Lines containing "target" should be pulled from the material below.

§ **Records to use**

++++

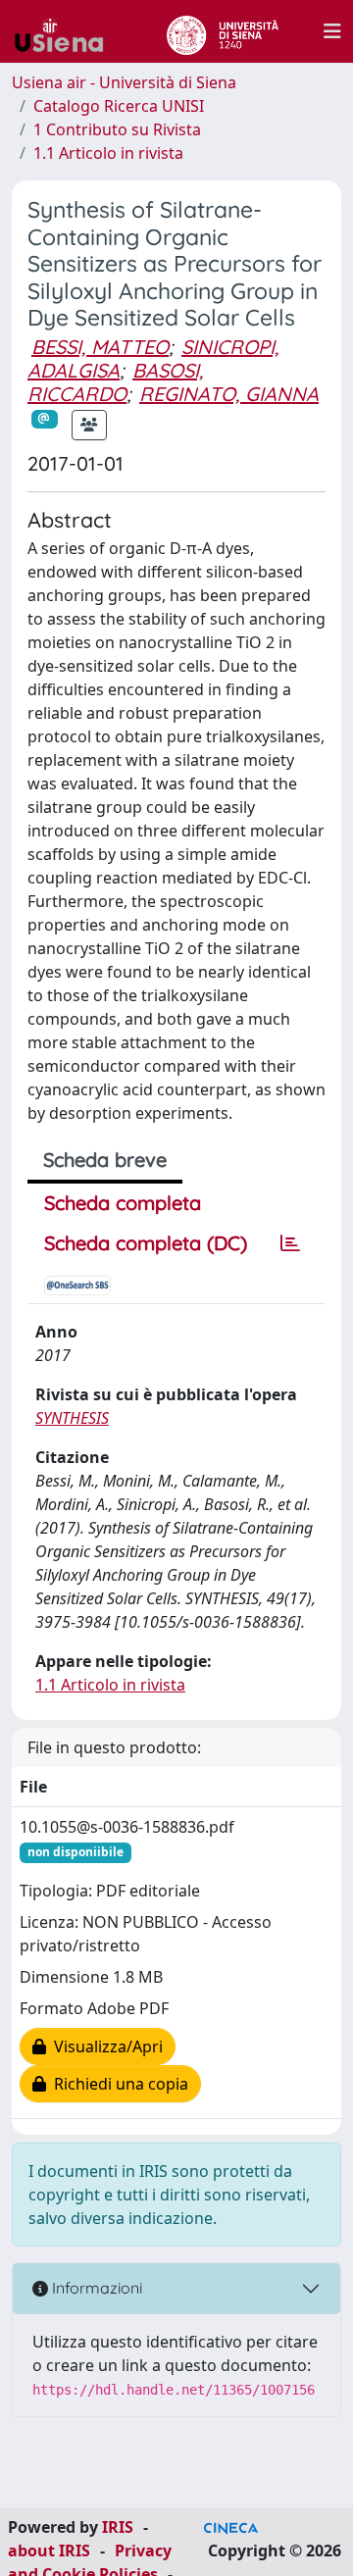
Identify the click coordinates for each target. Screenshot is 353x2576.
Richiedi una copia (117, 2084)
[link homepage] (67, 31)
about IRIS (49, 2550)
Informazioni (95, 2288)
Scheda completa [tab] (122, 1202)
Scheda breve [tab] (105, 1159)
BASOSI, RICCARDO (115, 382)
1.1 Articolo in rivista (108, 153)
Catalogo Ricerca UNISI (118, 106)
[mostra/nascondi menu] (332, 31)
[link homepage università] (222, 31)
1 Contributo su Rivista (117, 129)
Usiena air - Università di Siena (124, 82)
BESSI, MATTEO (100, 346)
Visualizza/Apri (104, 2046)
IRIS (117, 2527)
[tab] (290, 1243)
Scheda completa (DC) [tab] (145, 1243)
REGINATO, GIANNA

++++

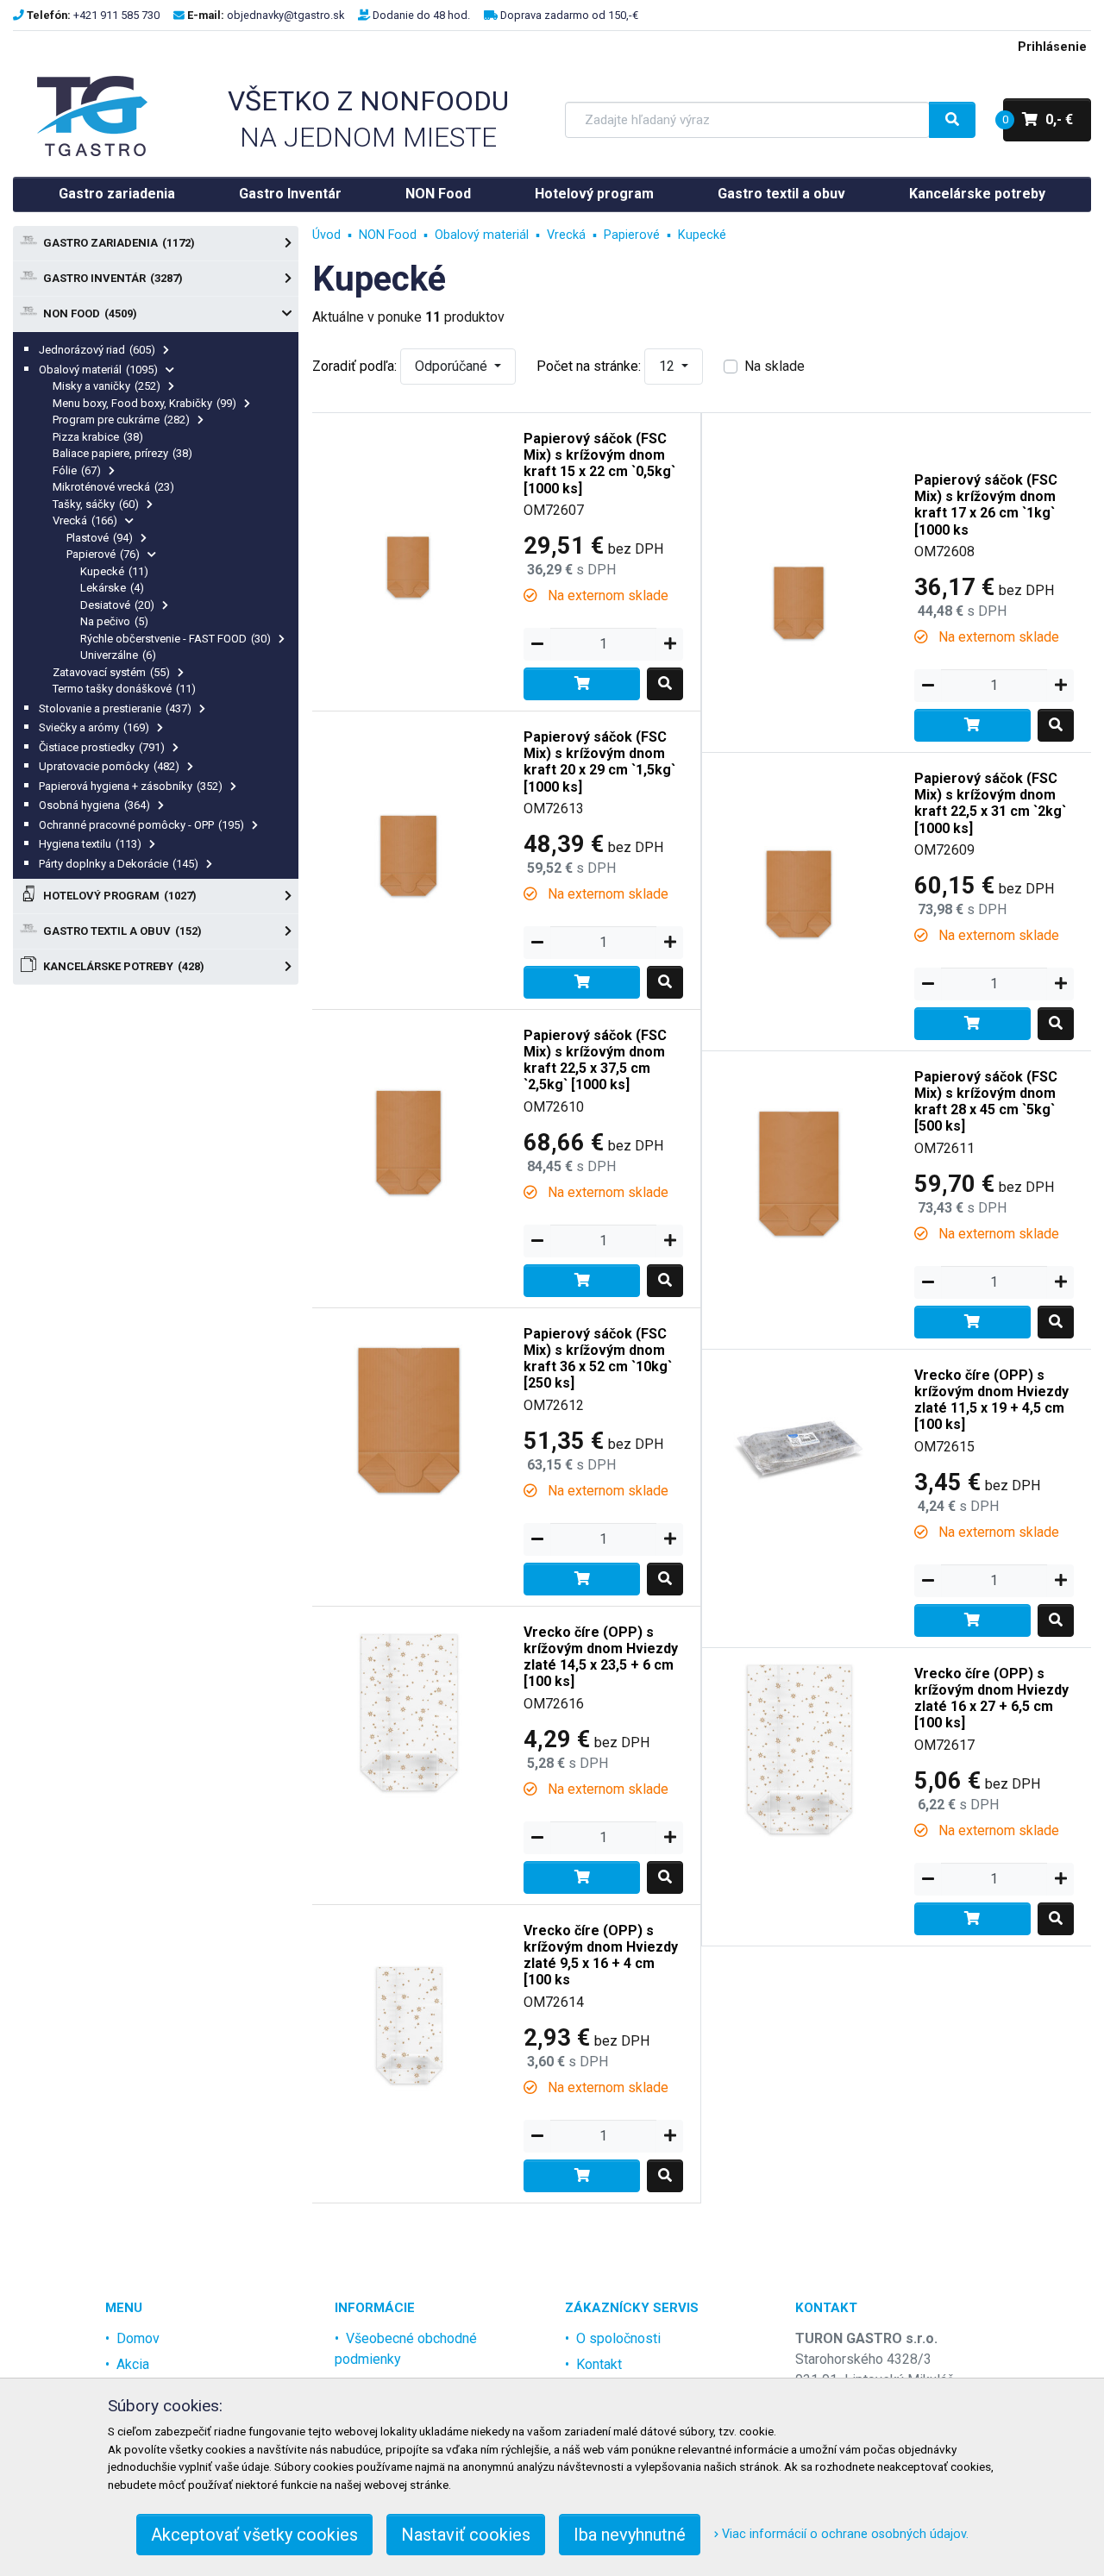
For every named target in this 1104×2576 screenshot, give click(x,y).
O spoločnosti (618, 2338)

++++

§ **Exercise response**
Identify the click coordinates for each target. Screenshot is 353x2576.
For every named target in this 1104×2576 screenshot, give click(x,y).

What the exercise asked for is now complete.